--- GOAL OF THE EXERCISE ---
Return every line in the entries below where the word "speaker" shows up.
━━ DATA FOR THE TASK ━━
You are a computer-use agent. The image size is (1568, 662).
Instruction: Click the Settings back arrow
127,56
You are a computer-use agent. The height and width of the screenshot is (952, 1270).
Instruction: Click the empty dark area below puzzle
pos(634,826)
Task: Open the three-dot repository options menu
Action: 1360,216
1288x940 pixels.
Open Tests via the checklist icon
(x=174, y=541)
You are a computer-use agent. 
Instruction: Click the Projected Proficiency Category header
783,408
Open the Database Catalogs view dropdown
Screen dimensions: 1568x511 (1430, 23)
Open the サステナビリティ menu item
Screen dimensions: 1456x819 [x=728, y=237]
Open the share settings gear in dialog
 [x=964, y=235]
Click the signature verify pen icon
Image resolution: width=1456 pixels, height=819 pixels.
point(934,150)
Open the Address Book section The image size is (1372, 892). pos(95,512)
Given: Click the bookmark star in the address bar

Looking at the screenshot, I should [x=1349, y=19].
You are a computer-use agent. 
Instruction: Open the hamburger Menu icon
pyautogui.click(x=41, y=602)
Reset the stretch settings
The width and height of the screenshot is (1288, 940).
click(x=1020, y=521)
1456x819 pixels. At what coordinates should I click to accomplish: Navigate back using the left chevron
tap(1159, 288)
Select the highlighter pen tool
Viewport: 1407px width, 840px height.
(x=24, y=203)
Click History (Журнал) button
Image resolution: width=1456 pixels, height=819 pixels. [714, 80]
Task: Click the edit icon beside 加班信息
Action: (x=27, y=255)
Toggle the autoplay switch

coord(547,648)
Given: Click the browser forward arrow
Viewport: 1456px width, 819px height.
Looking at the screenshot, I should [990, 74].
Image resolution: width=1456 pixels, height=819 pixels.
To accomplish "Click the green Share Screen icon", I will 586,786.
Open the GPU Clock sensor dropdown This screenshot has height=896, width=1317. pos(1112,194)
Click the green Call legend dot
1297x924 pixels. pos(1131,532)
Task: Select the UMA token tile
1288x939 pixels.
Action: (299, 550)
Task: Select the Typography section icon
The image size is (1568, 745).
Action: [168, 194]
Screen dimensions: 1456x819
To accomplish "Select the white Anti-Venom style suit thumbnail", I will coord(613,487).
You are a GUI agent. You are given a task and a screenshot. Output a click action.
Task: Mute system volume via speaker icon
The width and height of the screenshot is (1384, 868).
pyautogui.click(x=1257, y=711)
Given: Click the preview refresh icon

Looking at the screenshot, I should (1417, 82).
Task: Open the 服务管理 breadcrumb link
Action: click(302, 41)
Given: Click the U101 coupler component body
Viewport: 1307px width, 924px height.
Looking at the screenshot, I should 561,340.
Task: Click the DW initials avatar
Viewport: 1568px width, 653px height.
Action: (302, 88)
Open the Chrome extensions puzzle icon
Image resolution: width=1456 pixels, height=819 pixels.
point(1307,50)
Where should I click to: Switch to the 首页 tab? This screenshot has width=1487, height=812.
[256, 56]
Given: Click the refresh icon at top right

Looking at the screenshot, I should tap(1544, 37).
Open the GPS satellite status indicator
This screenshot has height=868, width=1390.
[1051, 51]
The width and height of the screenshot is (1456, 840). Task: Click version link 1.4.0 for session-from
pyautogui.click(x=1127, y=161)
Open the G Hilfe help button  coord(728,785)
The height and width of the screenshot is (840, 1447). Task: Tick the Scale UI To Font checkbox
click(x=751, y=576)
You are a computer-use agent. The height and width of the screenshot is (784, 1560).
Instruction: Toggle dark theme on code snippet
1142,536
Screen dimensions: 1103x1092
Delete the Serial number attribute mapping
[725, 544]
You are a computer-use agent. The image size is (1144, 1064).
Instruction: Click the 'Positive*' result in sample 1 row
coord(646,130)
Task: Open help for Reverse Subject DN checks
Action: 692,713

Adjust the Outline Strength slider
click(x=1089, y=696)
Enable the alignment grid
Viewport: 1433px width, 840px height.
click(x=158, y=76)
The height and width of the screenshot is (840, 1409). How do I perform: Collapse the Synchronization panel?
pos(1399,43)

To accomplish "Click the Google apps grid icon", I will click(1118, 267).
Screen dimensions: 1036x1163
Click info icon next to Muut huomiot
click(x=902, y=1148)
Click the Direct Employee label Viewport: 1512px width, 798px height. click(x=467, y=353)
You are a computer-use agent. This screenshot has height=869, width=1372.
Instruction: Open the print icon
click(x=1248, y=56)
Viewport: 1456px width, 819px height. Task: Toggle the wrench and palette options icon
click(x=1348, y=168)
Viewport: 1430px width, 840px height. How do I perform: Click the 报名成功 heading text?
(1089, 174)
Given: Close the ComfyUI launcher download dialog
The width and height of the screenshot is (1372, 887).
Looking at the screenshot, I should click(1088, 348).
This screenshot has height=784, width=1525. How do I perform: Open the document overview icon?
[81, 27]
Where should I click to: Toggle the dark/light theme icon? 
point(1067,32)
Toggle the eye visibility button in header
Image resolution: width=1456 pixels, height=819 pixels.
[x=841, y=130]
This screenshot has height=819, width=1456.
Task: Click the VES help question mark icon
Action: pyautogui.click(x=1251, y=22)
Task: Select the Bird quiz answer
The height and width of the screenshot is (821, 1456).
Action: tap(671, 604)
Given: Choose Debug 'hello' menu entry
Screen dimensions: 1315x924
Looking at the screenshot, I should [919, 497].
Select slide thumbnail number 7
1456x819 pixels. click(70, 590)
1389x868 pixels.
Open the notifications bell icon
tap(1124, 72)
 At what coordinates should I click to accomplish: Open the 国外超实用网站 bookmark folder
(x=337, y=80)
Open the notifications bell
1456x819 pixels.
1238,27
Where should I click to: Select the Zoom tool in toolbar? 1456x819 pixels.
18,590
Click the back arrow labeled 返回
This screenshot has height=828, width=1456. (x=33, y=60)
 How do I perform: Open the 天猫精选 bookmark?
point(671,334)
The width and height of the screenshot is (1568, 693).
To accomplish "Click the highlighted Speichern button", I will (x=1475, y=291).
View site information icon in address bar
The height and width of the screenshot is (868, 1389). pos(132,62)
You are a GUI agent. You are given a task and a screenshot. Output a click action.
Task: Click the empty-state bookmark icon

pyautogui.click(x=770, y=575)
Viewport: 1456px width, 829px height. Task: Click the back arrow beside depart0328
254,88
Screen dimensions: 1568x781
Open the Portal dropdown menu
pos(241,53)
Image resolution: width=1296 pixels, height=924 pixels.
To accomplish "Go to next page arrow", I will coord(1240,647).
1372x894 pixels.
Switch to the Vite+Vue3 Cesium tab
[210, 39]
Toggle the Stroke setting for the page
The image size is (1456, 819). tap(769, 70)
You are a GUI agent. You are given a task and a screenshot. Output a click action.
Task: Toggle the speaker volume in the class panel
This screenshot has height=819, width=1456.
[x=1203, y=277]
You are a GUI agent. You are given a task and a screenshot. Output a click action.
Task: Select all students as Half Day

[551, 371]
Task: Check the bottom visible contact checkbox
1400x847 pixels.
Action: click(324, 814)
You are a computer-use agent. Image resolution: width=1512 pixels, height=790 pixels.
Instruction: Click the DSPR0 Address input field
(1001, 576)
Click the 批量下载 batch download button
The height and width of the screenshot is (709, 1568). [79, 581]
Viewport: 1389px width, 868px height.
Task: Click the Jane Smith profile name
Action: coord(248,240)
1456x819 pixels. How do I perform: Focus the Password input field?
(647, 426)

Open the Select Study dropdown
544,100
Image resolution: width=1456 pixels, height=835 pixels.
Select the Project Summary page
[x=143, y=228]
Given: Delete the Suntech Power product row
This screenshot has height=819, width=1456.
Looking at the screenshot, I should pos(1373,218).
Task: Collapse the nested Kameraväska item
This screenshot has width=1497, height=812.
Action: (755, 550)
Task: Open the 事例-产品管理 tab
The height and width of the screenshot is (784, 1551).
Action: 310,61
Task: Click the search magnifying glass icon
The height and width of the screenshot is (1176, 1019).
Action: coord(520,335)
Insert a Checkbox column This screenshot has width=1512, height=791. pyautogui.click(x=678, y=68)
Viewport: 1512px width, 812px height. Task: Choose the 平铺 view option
━━━
--- RESULT FOR THIS EXERCISE ---
Task: Mute system volume via speaker icon
Task: Toggle the speaker volume in the class panel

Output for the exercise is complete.